Apostasy— This offense does not always appear in lists of hudud offenses, but it fits with them analytically. The history of declared Muslims renouncing their faith begins with the Ridda, the wars of apostasy that arose after the death of the Prophet Muhammad and briefly threatened the newly formed caliphate. Steadfastness in faith played a different role in the world of commerce, however. Prior to the vast expansion of European seaborne adventurism that accelerated in the sixteenth century, long-distance trading often hinged on religious and linguistic identity. Jews trusted other Jews and used their own writing system to convey business secrets and record financial transactions. In the same way, Armenians trusted Armenians, Greeks trusted Greeks, Sogdians trusted Sogdians, and different Italians trusted compatriots from Genoa, Pisa, Venice, or Florence.

But whom did Muslim traders trust during the first century of Islam? Not Arabs, certainly. Not only were a majority of them still Christian, but different Christian sects had different networks and wrote in languages like Syriac and Greek that the Muslims eschewed. What about other Muslims? Yes, they could be trusted if one could be certain who was a real Muslim, and not just someone who dressed like a Muslim or posed as one to obtain one’s business secrets. So long as the Muslim community remained small, a merchant could probably count on personal or tribal connections to verify membership; but by the end of the first century, non-Arabs, with or without links to Arab tribes, were surely becoming a presence in the caravan world. In this context, the threat of dire punishment for claiming to be a Muslim in one context and denying it in another may have served a useful purpose.


Just as they do today, all Muslims in the first century seem to have known about the hudud offenses, and to have recognized some uncertainty as to how offenders should be punished. Those Muslims who acquired judicial office in subsequent centuries also knew that that they should exercise caution in ordering strict application of hudud punishments. But while specific hadith supported the admonition to exercise caution, the hudud themselves had no author(s). Nor did many Muslims in the first century know the Qur’an well enough to disentangle a putatively definitive list of crimes and punishments from widely dispersed verses embedded in radically different narrative contexts.

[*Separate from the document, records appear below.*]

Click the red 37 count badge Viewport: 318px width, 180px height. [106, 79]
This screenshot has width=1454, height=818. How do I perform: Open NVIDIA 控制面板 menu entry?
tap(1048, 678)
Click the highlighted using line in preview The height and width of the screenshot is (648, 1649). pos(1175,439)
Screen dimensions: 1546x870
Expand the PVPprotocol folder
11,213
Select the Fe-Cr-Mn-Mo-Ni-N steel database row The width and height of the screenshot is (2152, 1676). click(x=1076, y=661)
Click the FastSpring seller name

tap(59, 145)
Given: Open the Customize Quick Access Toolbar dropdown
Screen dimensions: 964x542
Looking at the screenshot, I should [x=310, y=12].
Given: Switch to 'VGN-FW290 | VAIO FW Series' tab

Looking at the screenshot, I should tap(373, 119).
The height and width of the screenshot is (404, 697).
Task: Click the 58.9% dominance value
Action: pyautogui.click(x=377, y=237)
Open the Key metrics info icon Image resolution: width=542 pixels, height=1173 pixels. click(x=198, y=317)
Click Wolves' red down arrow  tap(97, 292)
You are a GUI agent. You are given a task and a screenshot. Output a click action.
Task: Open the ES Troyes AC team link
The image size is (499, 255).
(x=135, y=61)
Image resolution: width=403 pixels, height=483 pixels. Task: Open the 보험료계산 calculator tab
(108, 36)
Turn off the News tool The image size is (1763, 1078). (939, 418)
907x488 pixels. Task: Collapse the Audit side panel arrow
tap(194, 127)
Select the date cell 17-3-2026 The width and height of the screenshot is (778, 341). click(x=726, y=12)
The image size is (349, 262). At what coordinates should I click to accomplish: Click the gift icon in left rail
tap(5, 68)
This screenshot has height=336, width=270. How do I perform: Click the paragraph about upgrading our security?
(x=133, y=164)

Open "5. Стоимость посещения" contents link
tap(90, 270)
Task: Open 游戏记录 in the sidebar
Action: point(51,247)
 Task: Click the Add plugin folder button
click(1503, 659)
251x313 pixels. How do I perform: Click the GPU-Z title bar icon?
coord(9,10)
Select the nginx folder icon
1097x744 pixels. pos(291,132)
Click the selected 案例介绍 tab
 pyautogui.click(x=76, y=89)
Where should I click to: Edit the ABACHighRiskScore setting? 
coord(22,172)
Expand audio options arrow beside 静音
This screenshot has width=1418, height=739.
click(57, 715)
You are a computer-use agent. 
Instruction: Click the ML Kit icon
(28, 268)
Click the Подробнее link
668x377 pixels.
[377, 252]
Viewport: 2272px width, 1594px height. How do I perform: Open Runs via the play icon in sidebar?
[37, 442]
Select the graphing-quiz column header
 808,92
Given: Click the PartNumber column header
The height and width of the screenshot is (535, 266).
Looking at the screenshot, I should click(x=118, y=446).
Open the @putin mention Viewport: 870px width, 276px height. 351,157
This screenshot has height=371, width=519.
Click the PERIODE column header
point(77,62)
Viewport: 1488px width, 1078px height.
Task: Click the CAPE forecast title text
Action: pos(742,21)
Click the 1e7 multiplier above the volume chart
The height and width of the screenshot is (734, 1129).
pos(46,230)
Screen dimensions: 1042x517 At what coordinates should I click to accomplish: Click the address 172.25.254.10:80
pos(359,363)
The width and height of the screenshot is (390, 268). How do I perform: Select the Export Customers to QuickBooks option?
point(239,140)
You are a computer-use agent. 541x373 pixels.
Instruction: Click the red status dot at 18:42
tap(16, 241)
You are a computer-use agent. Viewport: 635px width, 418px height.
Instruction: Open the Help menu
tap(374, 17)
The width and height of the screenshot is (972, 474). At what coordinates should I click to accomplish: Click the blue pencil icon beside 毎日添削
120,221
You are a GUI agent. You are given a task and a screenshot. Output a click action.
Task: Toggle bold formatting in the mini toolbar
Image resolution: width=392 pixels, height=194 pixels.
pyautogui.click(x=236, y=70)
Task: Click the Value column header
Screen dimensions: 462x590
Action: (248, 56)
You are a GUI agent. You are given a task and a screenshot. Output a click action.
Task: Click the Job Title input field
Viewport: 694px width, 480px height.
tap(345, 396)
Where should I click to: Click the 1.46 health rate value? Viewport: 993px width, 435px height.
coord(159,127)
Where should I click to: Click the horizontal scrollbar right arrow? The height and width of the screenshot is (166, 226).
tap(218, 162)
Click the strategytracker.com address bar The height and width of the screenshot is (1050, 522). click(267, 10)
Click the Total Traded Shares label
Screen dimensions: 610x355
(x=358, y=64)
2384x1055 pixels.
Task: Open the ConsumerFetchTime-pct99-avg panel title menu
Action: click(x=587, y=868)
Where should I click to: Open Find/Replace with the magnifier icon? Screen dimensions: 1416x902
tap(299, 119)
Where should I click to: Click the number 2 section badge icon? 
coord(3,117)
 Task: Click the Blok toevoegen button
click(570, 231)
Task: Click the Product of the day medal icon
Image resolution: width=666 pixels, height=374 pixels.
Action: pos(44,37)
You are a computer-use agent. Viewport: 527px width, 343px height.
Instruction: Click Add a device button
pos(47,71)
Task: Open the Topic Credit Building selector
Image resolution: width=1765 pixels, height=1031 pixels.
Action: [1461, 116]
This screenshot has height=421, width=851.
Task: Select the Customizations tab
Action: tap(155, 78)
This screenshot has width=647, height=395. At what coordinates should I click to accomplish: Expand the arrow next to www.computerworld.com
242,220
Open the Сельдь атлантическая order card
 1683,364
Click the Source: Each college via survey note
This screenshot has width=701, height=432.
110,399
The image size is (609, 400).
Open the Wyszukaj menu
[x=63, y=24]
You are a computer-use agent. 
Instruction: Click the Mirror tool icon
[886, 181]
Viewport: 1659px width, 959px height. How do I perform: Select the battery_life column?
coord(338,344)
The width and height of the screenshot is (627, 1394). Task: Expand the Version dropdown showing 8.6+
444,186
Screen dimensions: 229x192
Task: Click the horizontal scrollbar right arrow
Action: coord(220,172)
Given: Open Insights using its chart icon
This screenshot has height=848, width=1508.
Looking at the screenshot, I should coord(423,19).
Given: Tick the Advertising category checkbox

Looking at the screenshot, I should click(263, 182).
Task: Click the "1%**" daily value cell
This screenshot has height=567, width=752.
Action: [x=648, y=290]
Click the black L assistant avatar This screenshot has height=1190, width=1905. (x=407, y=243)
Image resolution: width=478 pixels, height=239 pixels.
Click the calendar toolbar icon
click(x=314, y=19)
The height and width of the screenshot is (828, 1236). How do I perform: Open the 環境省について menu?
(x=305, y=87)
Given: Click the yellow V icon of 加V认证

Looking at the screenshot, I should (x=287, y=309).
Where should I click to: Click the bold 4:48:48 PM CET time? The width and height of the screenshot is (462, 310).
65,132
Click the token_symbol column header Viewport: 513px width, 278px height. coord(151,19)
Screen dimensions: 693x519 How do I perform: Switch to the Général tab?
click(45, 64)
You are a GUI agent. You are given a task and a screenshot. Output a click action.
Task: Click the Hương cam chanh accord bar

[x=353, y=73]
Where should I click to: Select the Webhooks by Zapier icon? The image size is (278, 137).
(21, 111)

The suitability of the list to the circumstances of Muslim caravan traders does not prove that they compiled or disseminated it. But absent any tradition ascribing the hudud to other authors, the fit between the list’s uncompromising rigor and the practical realities of merchants on the road, far from any legal jurisdiction, makes a strong case for authorship.

[1]Intisar A. Rabb, Doubt in Islamic Law: A History of Legal Maxims, Interpretation, and Islamic Criminal Law, Cambridge: Cambridge University Press, 2014. [2]Delfina Serrano-Ruano, “The Duration of Pregnancy in Contemporary Islamic Jurisprudence (fiqh) and Legislation: Tradition, Adaptation to Modern Medicine and (In)consequences,” Muslim World, v. 112/3 (summer 2022), p.367. [https://doi.org/10.1111/muwo.12442. [3] Q.v. katl in Encyclopedia of Islam, 2nd ed. [4]For a good introduction to the debate see Ralph S. Hattox, Coffee and Coffeehouses: The Origins of a Social Beverage in the Medieval Near East, Seattle: University of Washington Press, 1985, ch. 4.